*ABOUT THIS EXERCISE*
Everything in the data below is left aside except the lines from the one containing "Instruction: Close the Dear ImGui Demo window" through the one containing "The height and"; repeat those exactly.

*DATA FOR THIS TASK*
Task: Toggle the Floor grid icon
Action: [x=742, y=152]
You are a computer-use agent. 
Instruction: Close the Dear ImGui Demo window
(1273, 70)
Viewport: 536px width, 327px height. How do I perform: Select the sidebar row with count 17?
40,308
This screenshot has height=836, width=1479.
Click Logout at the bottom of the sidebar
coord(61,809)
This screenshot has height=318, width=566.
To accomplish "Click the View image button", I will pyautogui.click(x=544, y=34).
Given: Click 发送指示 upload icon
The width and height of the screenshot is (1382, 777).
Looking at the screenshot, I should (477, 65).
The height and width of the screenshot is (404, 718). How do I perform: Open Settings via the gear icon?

==

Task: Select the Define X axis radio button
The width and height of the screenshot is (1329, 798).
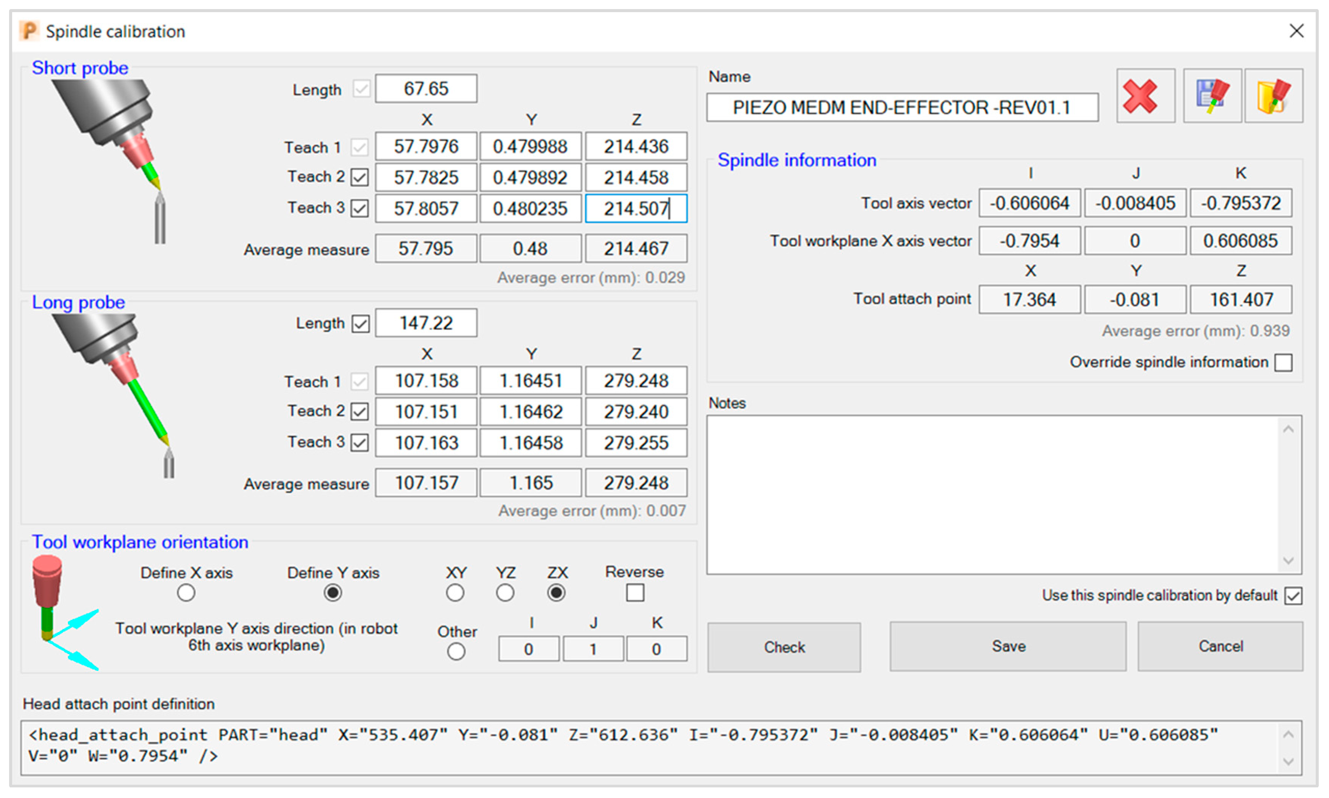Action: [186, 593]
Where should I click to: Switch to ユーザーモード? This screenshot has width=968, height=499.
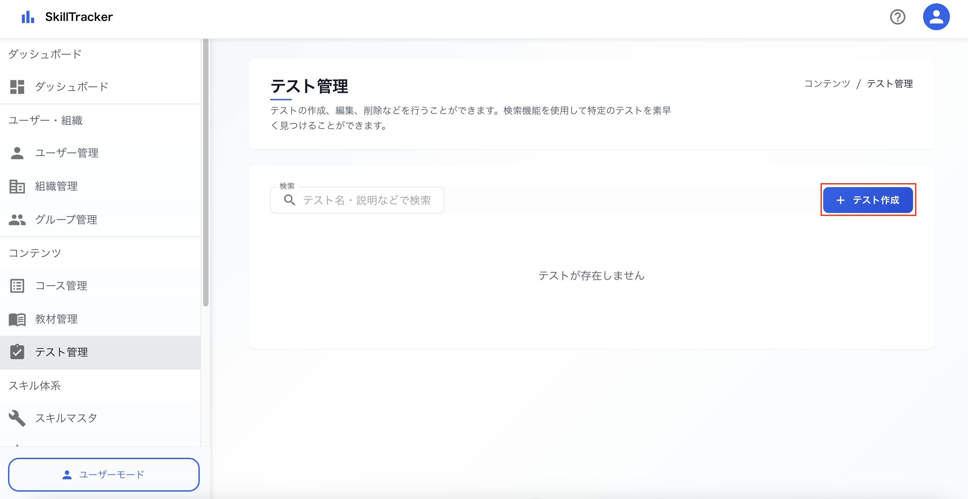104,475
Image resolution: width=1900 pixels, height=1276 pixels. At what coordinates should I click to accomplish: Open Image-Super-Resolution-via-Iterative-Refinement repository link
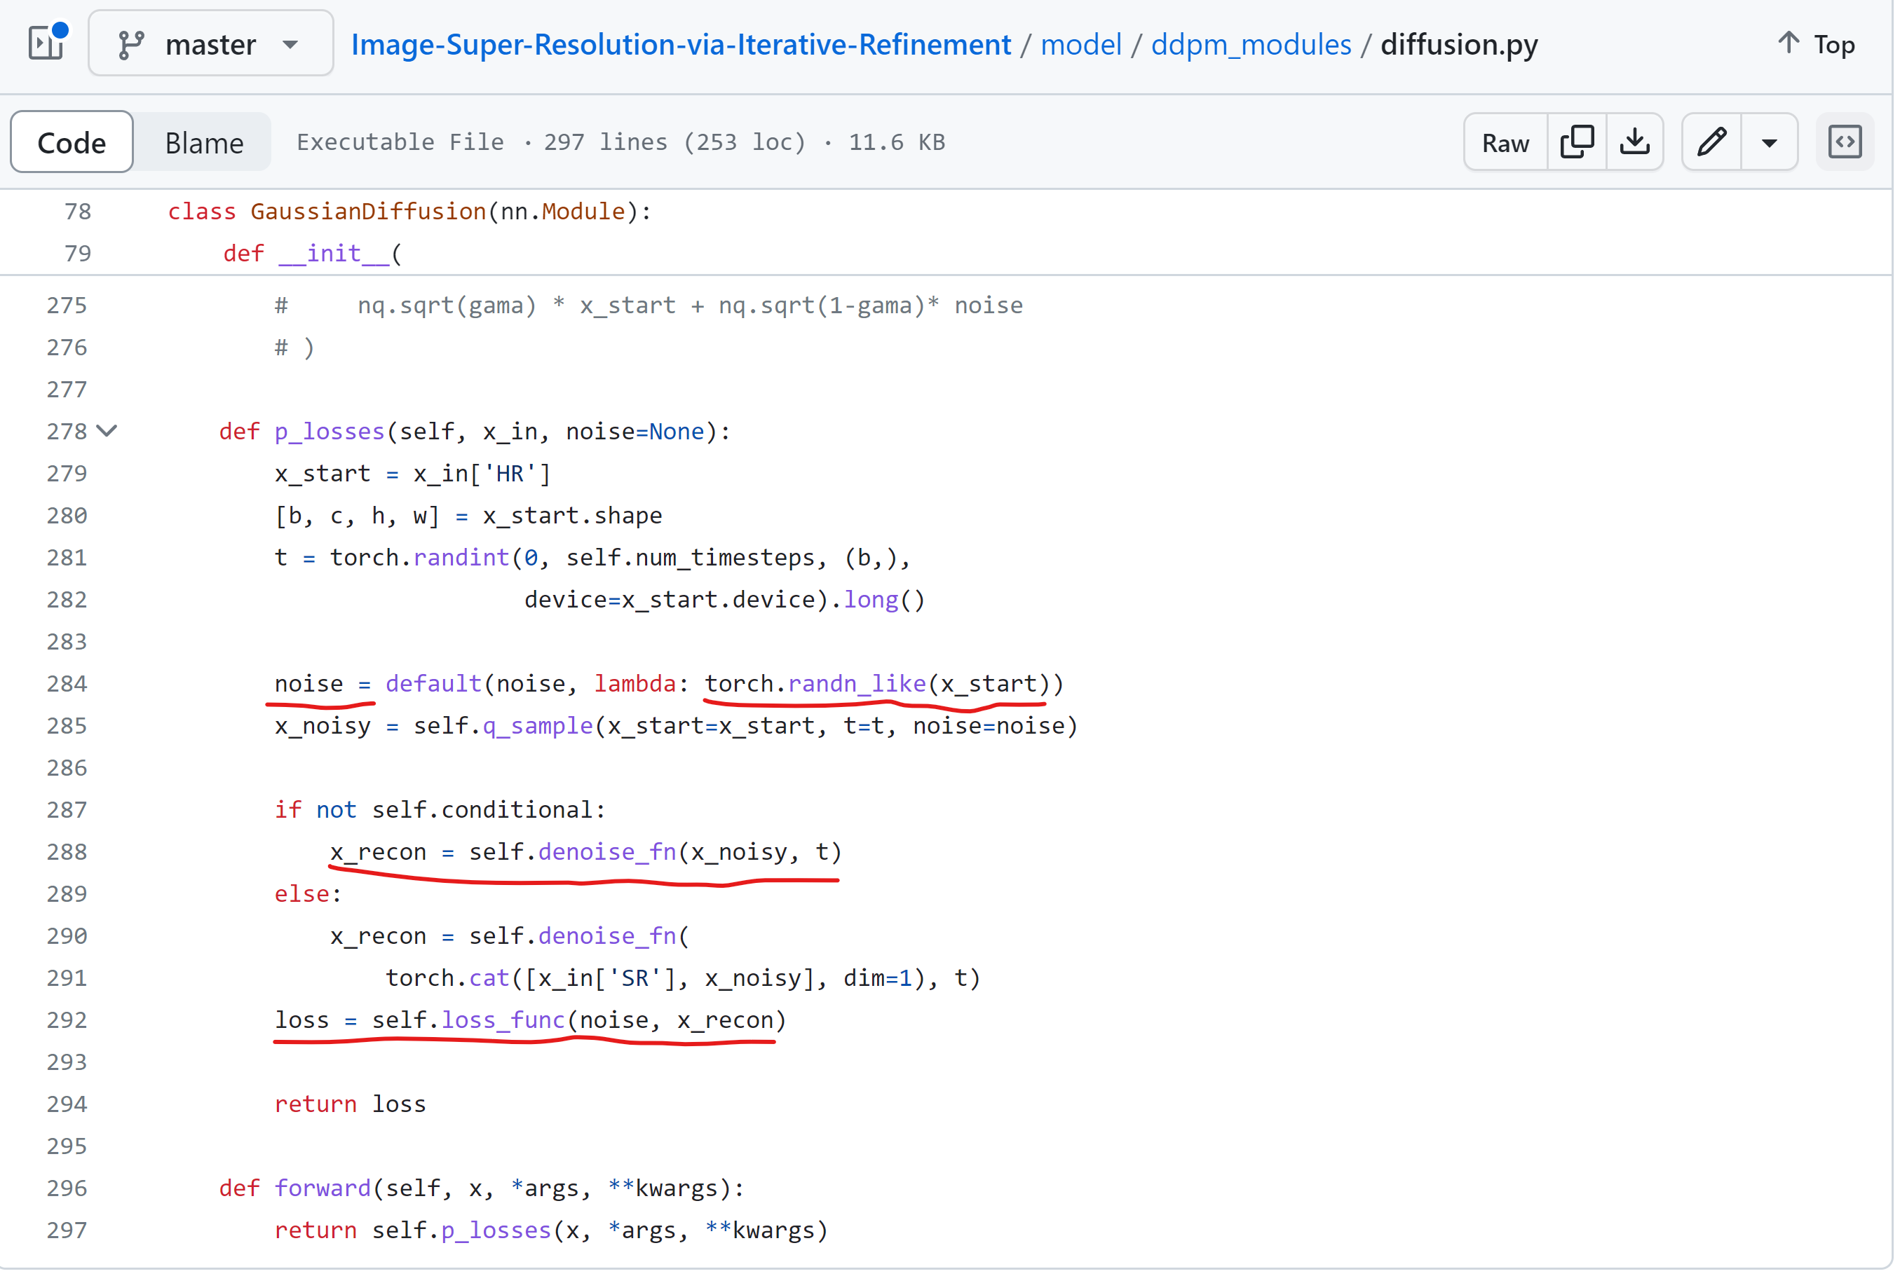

*OUTPUT OF THE EXERCISE*
Instruction: Close the Dear ImGui Demo window
(1273, 70)
Viewport: 536px width, 327px height. How do I perform: Select the sidebar row with count 17?
40,308
This screenshot has height=836, width=1479.
Click Logout at the bottom of the sidebar
coord(61,809)
This screenshot has height=318, width=566.
To accomplish "Click the View image button", I will pyautogui.click(x=544, y=34).
Given: Click 发送指示 upload icon
The width and height of the screenshot is (1382, 777).
Looking at the screenshot, I should (477, 65).
The height and width of the screenshot is (404, 718). How do I perform: Open Settings via the gear icon?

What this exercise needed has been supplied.